Protein-protein interactions (PPIs), as an important molecular process within cells, are of pivotal importance in the biochemical function of cells. Although high-throughput experimental techniques have matured, enabling researchers to detect large amounts of PPIs, it has unavoidable disadvantages, such as having a high cost and being time consuming. Recent studies have demonstrated that PPIs can be efficiently detected by computational methods. Therefore, in this study, we propose a novel computational method to predict PPIs using only protein sequence information. This method was developed based on a deep learning algorithm-stacked sparse autoencoder (SSAE) combined with a Legendre moment (LM) feature extraction technique. Finally, a probabilistic classification vector machine (PCVM) classifier is used to implement PPI prediction. The proposed method was performed on human, unbalanced-human, H. pylori, and S. cerevisiae datasets with 5-fold cross-validation and yielded very high predictive accuracies of 98.58%, 97.71%, 93.76%, and 96.55%, respectively. To further evaluate the performance of our method, we compare it with the support vector machine- (SVM-) based method. The experimental results indicate that the PCVM-based method is obviously preferable to the SVM-based method.

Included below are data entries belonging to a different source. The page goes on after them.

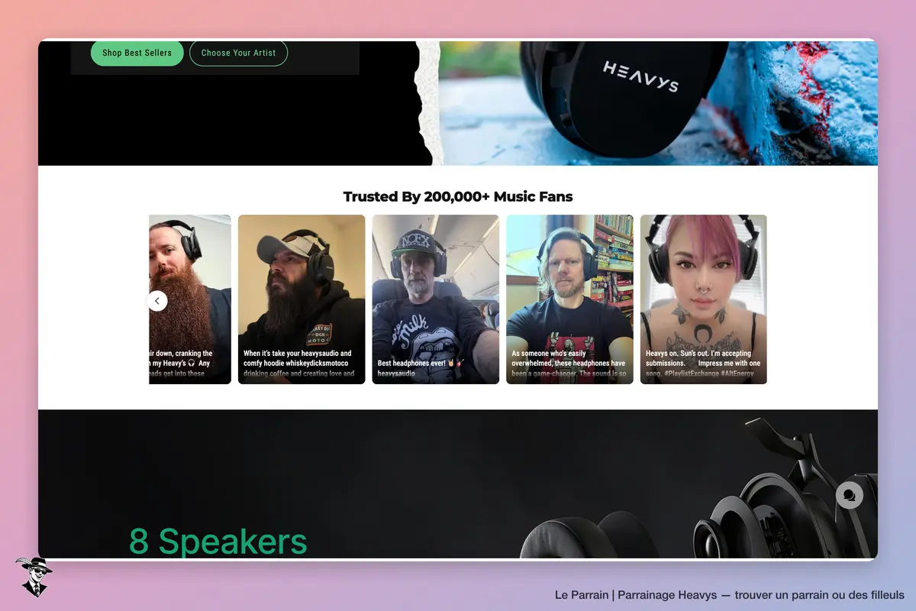The height and width of the screenshot is (611, 916).
Task: Select the long red beard man photo
Action: click(x=190, y=299)
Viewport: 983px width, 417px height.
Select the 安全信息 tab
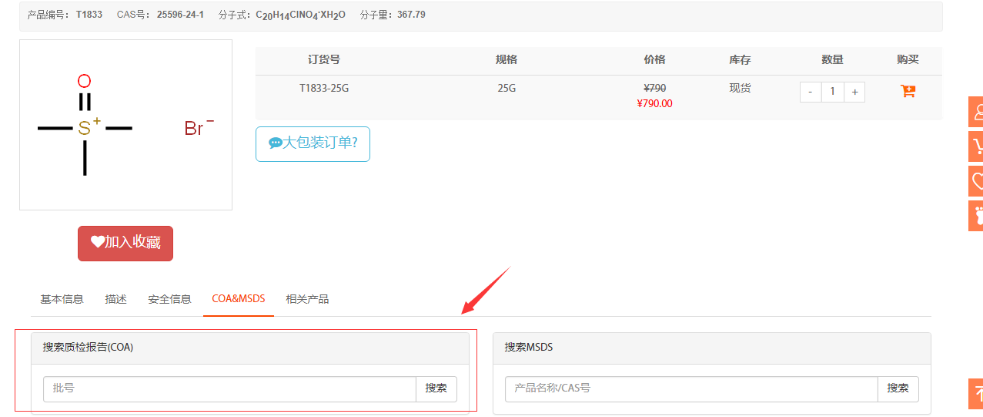pyautogui.click(x=169, y=299)
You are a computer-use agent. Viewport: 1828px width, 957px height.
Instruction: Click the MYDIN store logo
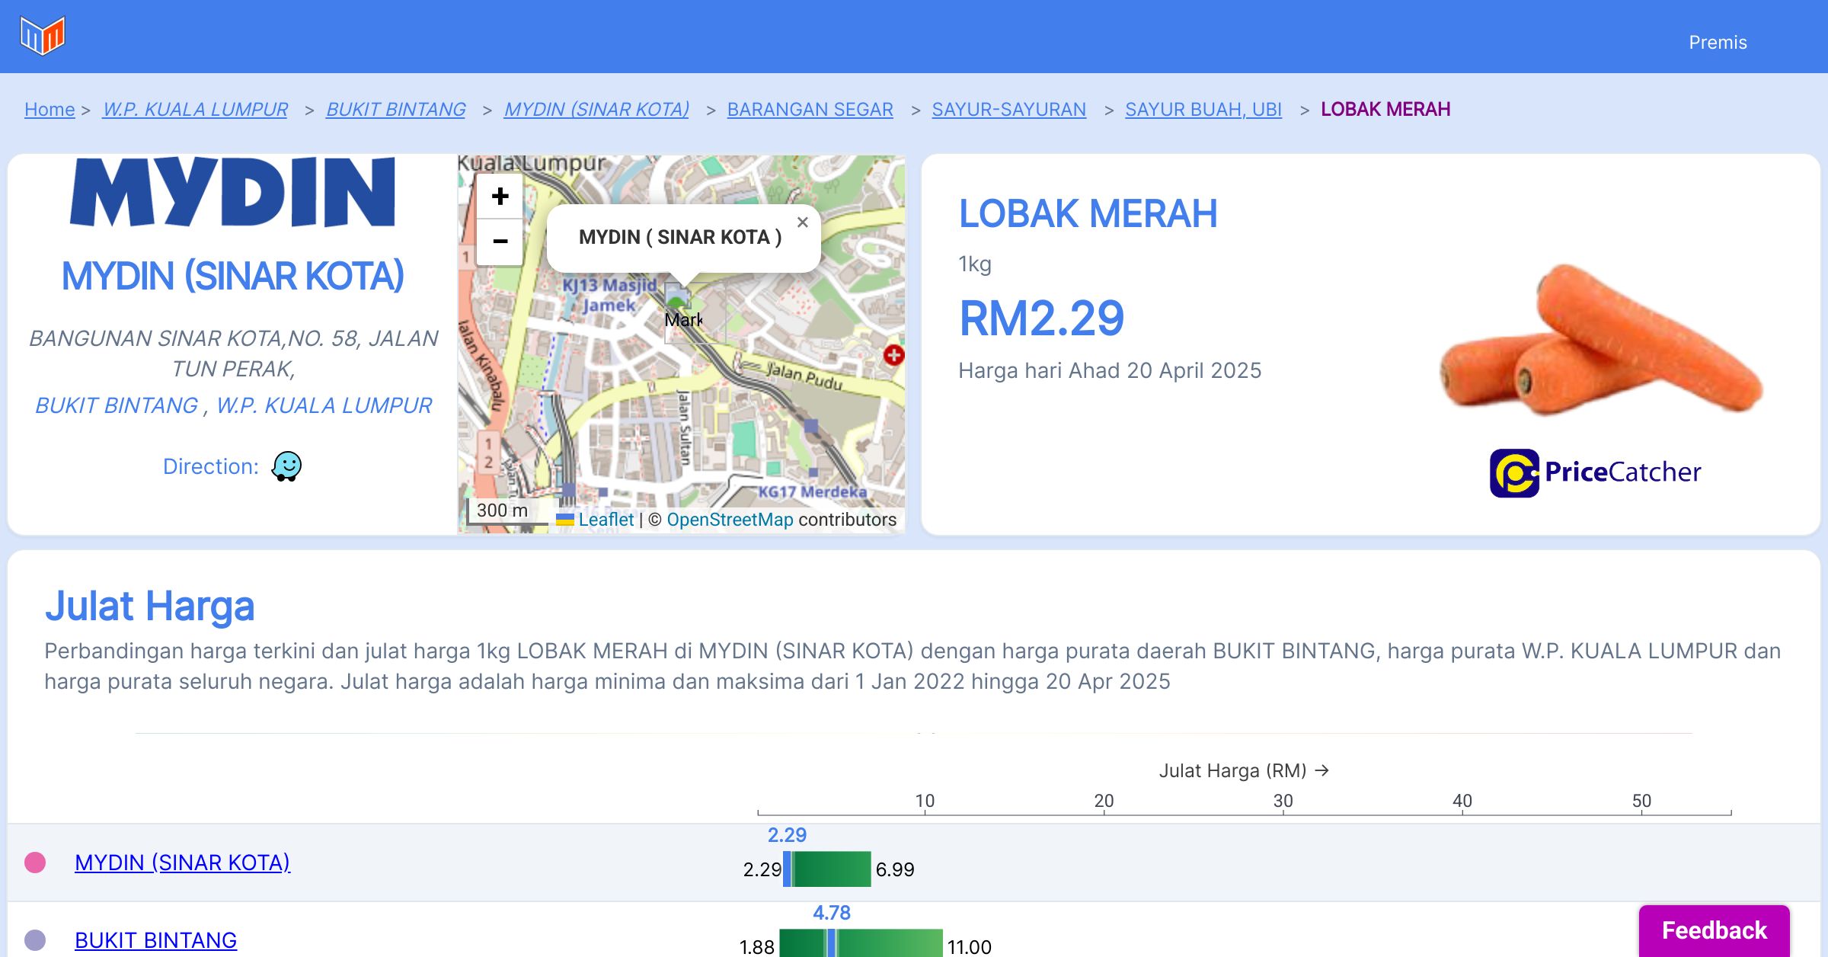(x=232, y=192)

Our results have proven that the proposed method is practical, effective, and robust.

Highlights

  • Most important molecular processes in cells are performed by different types of protein interactions

  • The proposed method was performed on human, unbalanced-human, H. pylori, and S. cerevisiae datasets with 5-fold cross-validation and yielded very high predictive accuracies of 98.58%, 97.71%, 93.76%, and 96.55%, respectively

  • We propose an efficient protein evolution feature extraction scheme, which used a deep learning algorithm combined with Legendre moments (LMs) and position weight matrix (PWM)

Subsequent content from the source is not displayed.